So which world do you want to live in? The one where people love each other and look out for each other, even if it means sacrificing for one another? Or the world where everyone has to earn their right to live? Where might makes right? Where everyone looks out for only themselves?

You make that second choice sound like a bad thing. Kidding.

Well it’s not my choice. You can live in that world if you wish. Many do. I choose love. Love isn’t magic. It doesn’t make the hurts and sufferings of this world go away. It does not magically shield you from bad things. It just is a way of approaching the world that makes the most out of suffering and hurts. It is a way of life that reaches out and helps others get through the hard times. You live this paradox where, to truly live, you give up your life. To lead, you have to serve. To gain, you have to give everything away.

Again, you’re not making it sound attractive.

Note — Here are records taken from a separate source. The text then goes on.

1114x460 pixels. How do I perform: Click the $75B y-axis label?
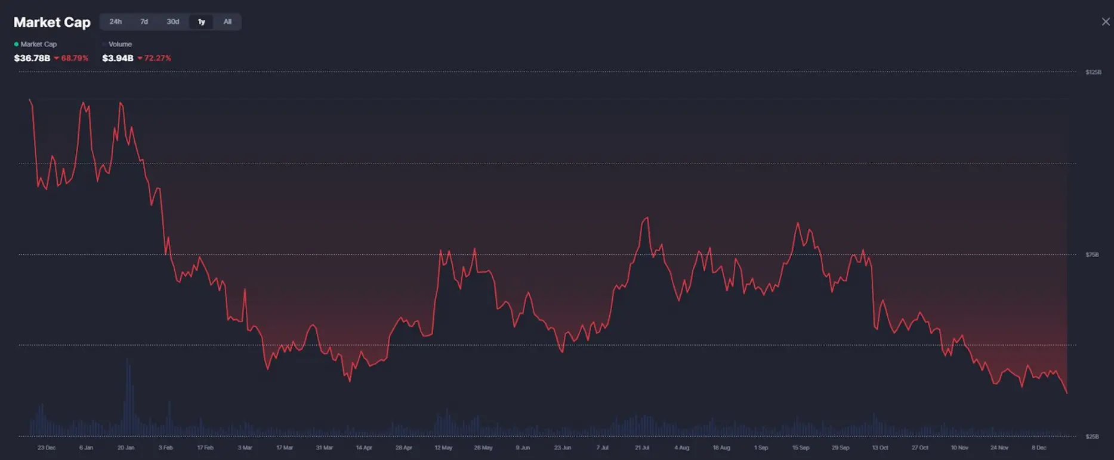click(1092, 255)
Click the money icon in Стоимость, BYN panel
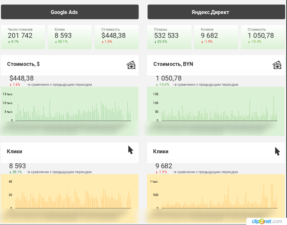 [277, 65]
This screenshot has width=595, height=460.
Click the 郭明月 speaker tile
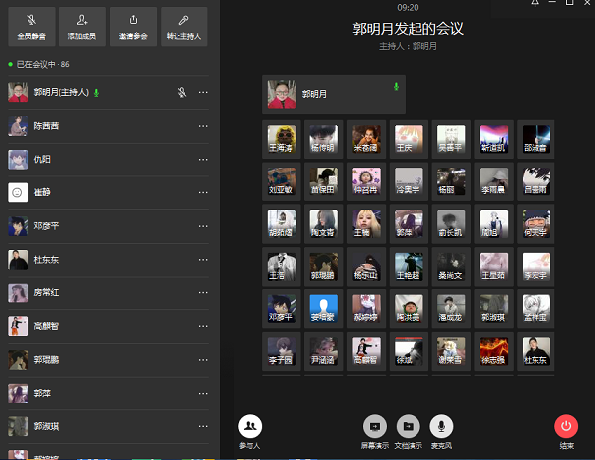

Well, let me put it this way. Without God, you would not be here. In this famiy I mean. If mom and I were just looking out for ourselves, if we were not looking for ways to pour out our lives as a gift to others, as God does, do you think we would have adopted you? Every payday we’d have been like, “Woohoo! Let’s go party and buy stuff!” If we didn’t believe in God’s brand of Love, we’d never spend thousands of the dollars we earn on you. We’d keep it for ourselves. We’d be a lot richer right now. But we’d also be miserable and wretched. Because selfishness is not the path to any kind of happiness or fulfillment. To me, living as if the God of Love, who created the world as a gift and judged it to be very good, is the best way to align my life so that my life is fulfilling and has a meaning that transcends my little span of time on earth.

So, it’s time for dinner….

Provided by God, aka Love, in the form of your Mother who used her time after work to do more work so that you could be fed. She could have just plopped down and watched TV, you know. So that stroganoff you’re about..

Stroganoff! Yes!

That Stroganoff you’re about to eat is yummy. Not the healthiest choice, maybe, but a tangible experience of God’s Love. Brought to you by a woman who is devoted to that kind of Love. So that’s why we pray before dinner. And your responsibility is to receive that love, be grateful, and respond by giving yourself as a gift in kind.

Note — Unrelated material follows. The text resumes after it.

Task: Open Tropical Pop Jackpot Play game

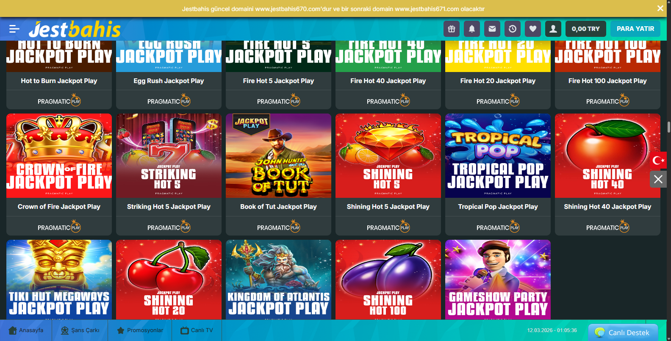Action: pos(498,156)
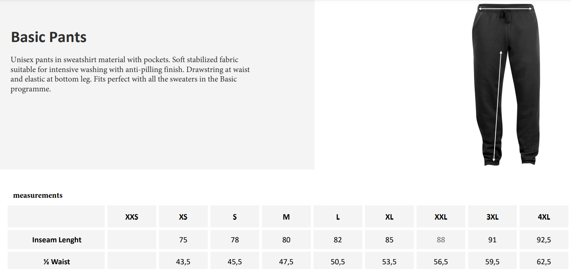
Task: Select the XS size column header
Action: point(183,217)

You’re hinting that I should offer to clear the table.

That’s a start. Also I want you to think about God as Love. Creation as a gift that is very good. And what kind of world you want to live in. I also want you to know more about who God is. To be cool with the idea that the “superfriend in the sky” does not exist, you need a better idea of who, what, whatever, God is.

But… we don’t have time for that because we’re about to eat…

Stroganoff, yes. But here’s something to think about. God is a relationship. Not a person. A relationship.

Um, okay.

That’s what we mean by the Holy Trinity. But that’s another day. My brain is full and my stomach is empty.

I’d say that it looks like the reverse is true but that would not be very loving of me.

I’ll show you love. Come here and let me smack you.

To be continued. (No, I don’t smack my kid. Very hard. In front of people.)

 

To my teenager on using social media

I feel obligated to coach you on some netiquette issues because I don’t want you to end up being “That Guy” online.

Basically, there are four main reasons to use social media.

  1. Share yourself. Let people who are interested know what’s up with you
  2. Share cool stuff you honestly think others will enjoy
  3. Encourage, appreciate, and help others
  4. Facilitate real world relationships

 That’s it. Don’t try to change people’s politics. Don’t try to convert them to your religion. Don’t try to impress people with what a great guy you are. That only happens, but only rarely so, through the example of your actions offline, never from what you say online.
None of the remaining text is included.